Seaver and Brock were contemporaries in the 1960s and ’70s whose exploits for the Mets and the Cardinals, respectively, became embedded in the memories of those growing up with the game in those years. Reliving those memories, augmented by YouTube clips and social media tributes, provided the kind of release from worry and ennui that the present-day games were supposed to give us. Whatever the current Mets and Cardinals were doing, somehow it didn’t seem to mean as much in the present time, especially when it remains uncertain whether this year’s World Series, planned to start October 20, will go ahead if there’s an autumn surge of coronavirus cases.

Even if it does, some of us oldsters will likely go to bed before those games end if, as seems likely, the networks maintain their prime-time playoff series schedules. The prevalence of nighttime baseball on television, beginning as far back as the 1970s, helped lose a couple of generations of kids. Think of the teens (and younger) who couldn’t hang out in front of the tube late enough to see some of the greatest baseball games of the postmillennium, whether it was the rousing comeback of the Boston Red Sox over the Yankees (and their teams’ respective histories) in the 2004 American League Championship Series or the marathon everything-but-the-kitchen-sink seventh game of the 2016 World Series, when the Chicago Cubs ended their century-plus championship drought. Maybe they wouldn’t all have become committed fans of the game from such exposure. But that doesn’t mean the MLB shouldn’t try to find a way to start its prime-time games earlier in the day.

Think of the all the teens and tweens, twenty- to thirtysomethings, and even fifty- to seventysomethings you might catch in your TV webs (in Variety-speak) if you regularly aired those games during Eastern Time happy hours. Great games and great teams raise baseball’s profile on their own, even spur revivals in interest. But they need to be seen and experienced as they happen, not just in game highlights served for early morning TV like cold pizza.

Baseball, along with the rest of us, has a lot to deal with in the anxious present, mostly in trying to keep track of confirmed Covid-19 cases among players and tests for all the others. But what also occurs to me, at least, is that the constricted nature of this 2020 season might goad the MLB and its TV enablers to consider that not all games—and especially playoff series—have to be aimed solely at a prime-time viewership.

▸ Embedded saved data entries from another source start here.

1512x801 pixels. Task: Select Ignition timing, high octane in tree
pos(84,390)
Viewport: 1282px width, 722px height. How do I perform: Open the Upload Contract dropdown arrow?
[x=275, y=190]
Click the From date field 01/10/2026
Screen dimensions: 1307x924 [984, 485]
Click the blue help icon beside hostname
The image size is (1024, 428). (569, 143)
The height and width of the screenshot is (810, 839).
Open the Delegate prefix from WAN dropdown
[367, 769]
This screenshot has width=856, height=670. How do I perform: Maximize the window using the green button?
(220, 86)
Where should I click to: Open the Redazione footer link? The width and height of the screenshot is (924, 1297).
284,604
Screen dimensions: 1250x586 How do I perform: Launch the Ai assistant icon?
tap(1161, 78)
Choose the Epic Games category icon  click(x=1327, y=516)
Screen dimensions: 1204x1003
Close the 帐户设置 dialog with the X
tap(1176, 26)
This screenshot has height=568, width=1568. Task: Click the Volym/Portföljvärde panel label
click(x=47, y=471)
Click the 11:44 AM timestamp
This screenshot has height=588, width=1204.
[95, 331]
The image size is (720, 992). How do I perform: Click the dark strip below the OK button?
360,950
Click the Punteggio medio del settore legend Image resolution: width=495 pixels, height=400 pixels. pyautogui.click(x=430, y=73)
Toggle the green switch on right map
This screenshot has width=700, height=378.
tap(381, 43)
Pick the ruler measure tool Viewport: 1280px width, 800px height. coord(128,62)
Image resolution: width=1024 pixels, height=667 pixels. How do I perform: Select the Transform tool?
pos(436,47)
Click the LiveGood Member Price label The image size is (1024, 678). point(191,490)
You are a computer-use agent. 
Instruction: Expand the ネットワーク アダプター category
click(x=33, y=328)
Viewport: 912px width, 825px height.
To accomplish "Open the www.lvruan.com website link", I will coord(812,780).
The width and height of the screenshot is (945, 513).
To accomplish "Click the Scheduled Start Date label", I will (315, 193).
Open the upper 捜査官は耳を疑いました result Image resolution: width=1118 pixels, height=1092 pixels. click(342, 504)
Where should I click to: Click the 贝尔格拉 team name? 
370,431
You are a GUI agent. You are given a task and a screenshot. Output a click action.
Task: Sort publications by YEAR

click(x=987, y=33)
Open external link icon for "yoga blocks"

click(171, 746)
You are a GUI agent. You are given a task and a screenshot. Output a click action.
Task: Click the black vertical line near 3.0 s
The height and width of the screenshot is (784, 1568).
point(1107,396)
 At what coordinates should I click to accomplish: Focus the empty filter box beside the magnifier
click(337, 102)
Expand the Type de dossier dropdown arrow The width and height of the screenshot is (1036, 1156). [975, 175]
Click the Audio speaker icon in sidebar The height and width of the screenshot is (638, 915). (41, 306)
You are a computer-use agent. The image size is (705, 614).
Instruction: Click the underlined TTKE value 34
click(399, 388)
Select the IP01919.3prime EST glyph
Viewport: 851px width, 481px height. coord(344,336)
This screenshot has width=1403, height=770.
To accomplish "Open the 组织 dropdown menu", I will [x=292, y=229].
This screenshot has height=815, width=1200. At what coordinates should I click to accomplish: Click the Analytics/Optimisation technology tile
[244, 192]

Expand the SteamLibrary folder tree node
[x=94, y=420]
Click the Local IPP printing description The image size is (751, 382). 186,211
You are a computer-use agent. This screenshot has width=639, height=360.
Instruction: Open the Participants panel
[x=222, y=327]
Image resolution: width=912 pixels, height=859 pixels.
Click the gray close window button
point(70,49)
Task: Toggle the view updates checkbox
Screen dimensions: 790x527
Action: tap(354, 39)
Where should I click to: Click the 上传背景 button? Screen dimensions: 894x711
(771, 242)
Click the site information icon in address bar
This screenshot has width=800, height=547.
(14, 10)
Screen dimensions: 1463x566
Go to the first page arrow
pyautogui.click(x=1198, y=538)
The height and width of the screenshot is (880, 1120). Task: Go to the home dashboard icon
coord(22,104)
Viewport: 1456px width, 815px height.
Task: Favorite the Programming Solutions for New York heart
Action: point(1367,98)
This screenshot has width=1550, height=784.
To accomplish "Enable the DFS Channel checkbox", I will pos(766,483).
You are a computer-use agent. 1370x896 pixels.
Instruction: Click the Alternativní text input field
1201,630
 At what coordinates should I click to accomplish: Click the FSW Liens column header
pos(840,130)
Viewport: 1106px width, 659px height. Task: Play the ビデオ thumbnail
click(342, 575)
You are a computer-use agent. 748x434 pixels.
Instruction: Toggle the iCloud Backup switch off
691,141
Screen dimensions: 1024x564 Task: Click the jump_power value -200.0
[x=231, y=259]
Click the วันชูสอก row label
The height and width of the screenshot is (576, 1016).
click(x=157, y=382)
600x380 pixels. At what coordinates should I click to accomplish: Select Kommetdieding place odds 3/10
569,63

Games in broad daylight might not seem so risky or esoteric a prospect, especially in a post-Covid economy that will almost certainly be transformed beyond immediate recognition. The rhythm of daily life could once again be stretched and adjusted to accommodate weekday baseball in the afternoons more often than national holidays because—maybe—we will once again find ourselves needing the grace of baseball, with all the poetry, brashness, complexity, and above all, personality of America as we want desperately to believe it to be.

If we must have home-run derbies, celebrity softball, and DJs to goose the ratings, so be it. I’d also settle for a regular diet of shadow ball, please. The legacy of the Negro Leagues, born the same year as Roger Angell, can never be honored enough.